If all players can see the same state, then we say the InformationStyle of these environments are of PerfectInformation. They are a special case of ImperfectInformation environments.

`DynamicStyle`

All the environments we've seen so far were of Sequential style, meaning that at each step, only ONE player was allowed to take an action. Alternatively there are Simultaneous environments, where all the players take actions simultaneously without seeing each other's action in advance. Simultaneous environments must take a collection of actions from different players as input.
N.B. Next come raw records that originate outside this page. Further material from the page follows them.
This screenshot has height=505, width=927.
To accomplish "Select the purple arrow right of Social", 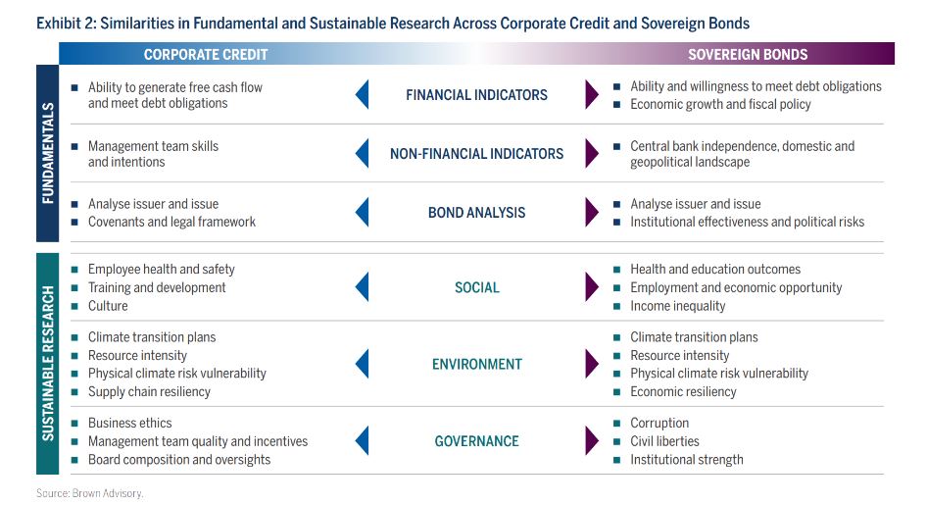I will tap(591, 287).
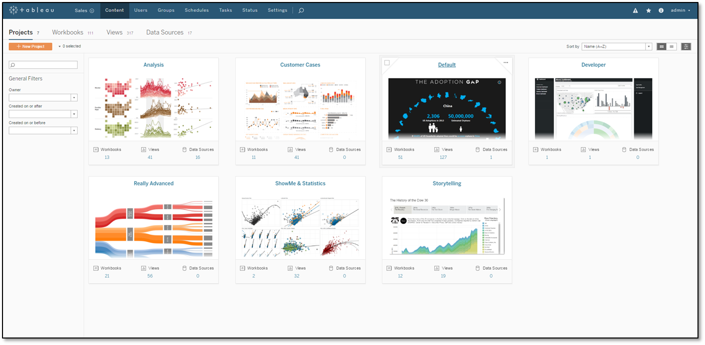Open the search magnifier in top navigation
Viewport: 705px width, 345px height.
[x=301, y=10]

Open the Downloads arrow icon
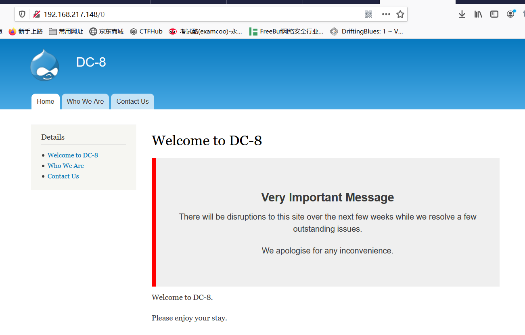[x=462, y=15]
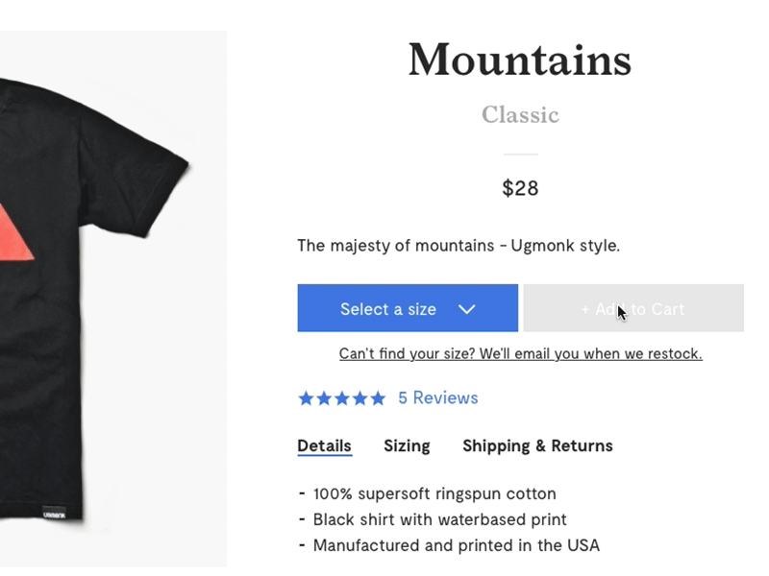This screenshot has width=769, height=576.
Task: Click the Add to Cart button
Action: click(633, 308)
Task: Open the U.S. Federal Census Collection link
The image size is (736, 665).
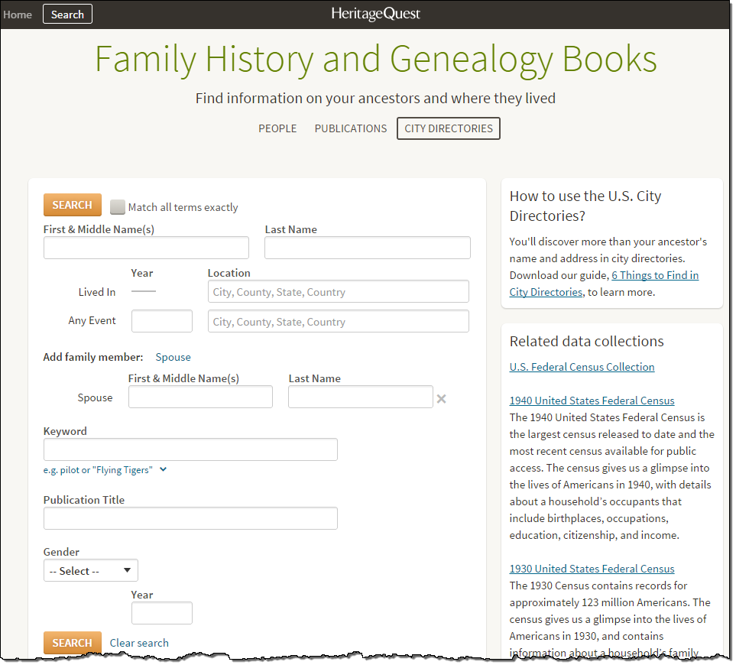Action: point(582,367)
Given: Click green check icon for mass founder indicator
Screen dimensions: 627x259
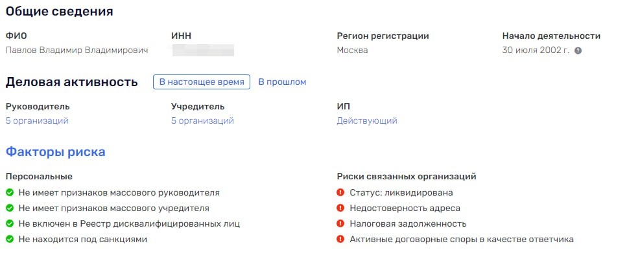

julia> rps = RockPaperScissorsEnv();
julia> action_space(rps)(('💎', '💎'), ('💎', '📃'), ('💎', '✂'), ('📃', '💎'), ('📃', '📃'), ('📃', '✂'), ('✂', '💎'), ('✂', '📃'), ('✂', '✂'))
julia> action = plan!(RandomPolicy(), rps)('✂', '📃')
julia> act!(rps, action)true

`ChanceStyle`

If there's no rng in the environment, everything is deterministic after taking each action, then we call the ChanceStyle of these environments are of Deterministic. Otherwise, we call them Stochastic, which is the default return value. One special case is that, in Extensive Form Games, a chance node is involved. And the action probability of this special player is determined. We define the ChanceStyle of these environments as EXPLICIT_STOCHASTIC. For these environments, we need to have the following methods defined:

julia> kp = KuhnPokerEnv();
julia> chance_player(kp)ChancePlayer()
julia> prob(kp, chance_player(kp))3-element Vector{Float64}:
 0.3333333333333333
 0.3333333333333333
 0.3333333333333333
julia> chance_player(kp) in players(kp)true

To explicitly specify the chance style of your custom environment, you can provide a specific dispatch of ChanceStyle for your custom environment.

Examples

Finally we've gone through all the details you need to know for how to write a customized environment. You're encouraged to take a look at the examples provided in ReinforcementLearningEnvironments.jl. Feel free to create an issue there if you're still not sure how to describe your problem with the interfaces defined in this package.